You're not going to invest unless you know who's leading that show,
because most of success comes through subjectivity of the force
and the charisma and the mental clarity of the driver,
and I didn't hear who the driver was in any three of your scenarios.
Good idea with a great leader always
beats a great idea with a good leader.
Always, every time.
I mean you see it in every industry.
So being able to articulate the importance and qualities and
qualifications of your team is really important.
Learn how to create a business plan.
You know, your passion for your root purpose will always be the major
driver of the investment.
Don't ever forget that.
But also get thick-skinned and change your vernacular,
change your mind set, change your approach in whatever way you have
to, to help other people understand what you're doing in their terms.

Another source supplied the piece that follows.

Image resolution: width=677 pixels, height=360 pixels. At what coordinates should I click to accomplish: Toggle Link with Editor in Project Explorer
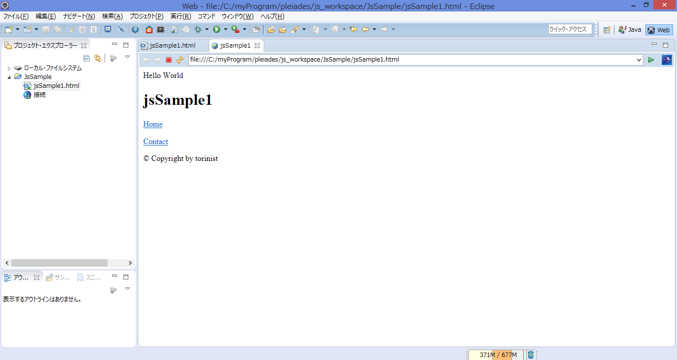(x=98, y=58)
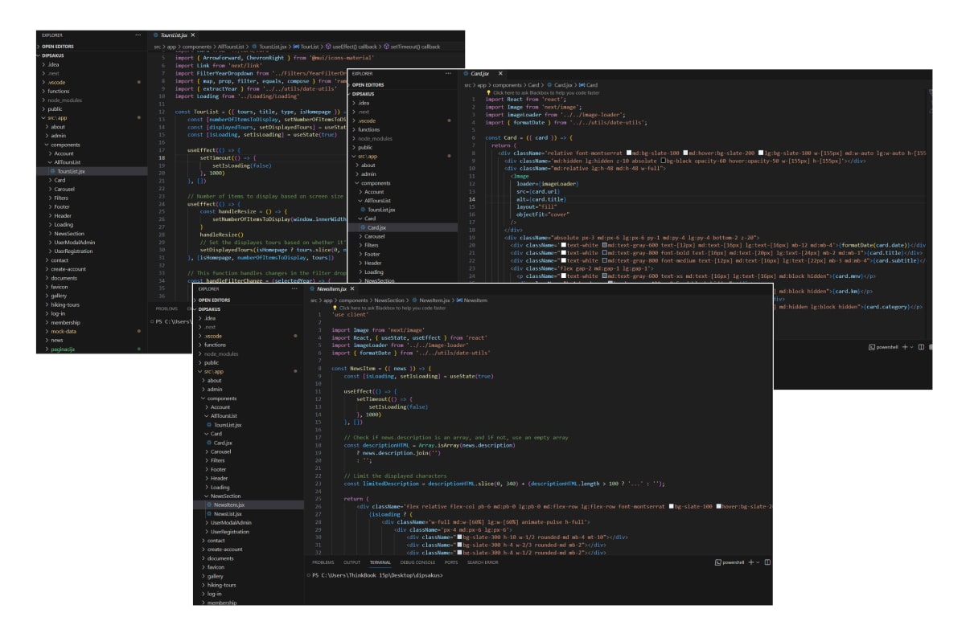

So the big thing with you all is, you know,
the vernacular changes.
In health care provider groups, business plan means the budget,
the dollars, and that sounds cold.
When you're dealing with anybody but providers who has money,
with the exception of foundations, business plan means your total plan.
It's your target market, it's your purpose.
It's your target market; it's your geographic penetration.
It's all of it, that has to be not only articulated,
but forecasted and timelined out.
That's a business plan, and you need,
all of you are in various stages of end readiness.
But on a real good track towards it, and I would encourage you to get the
outside resources that you need.
The big thing that you've got to have in that business plan that I
didn't hear at all today is because bottom line,
whoever's going to invest in you, even if your numbers look good,
your appropriation already is impressive and all that sort of
thing, it's who's going to be running the show on the
appropriations side of things, in the dissemination side,
and who's going to be running the show.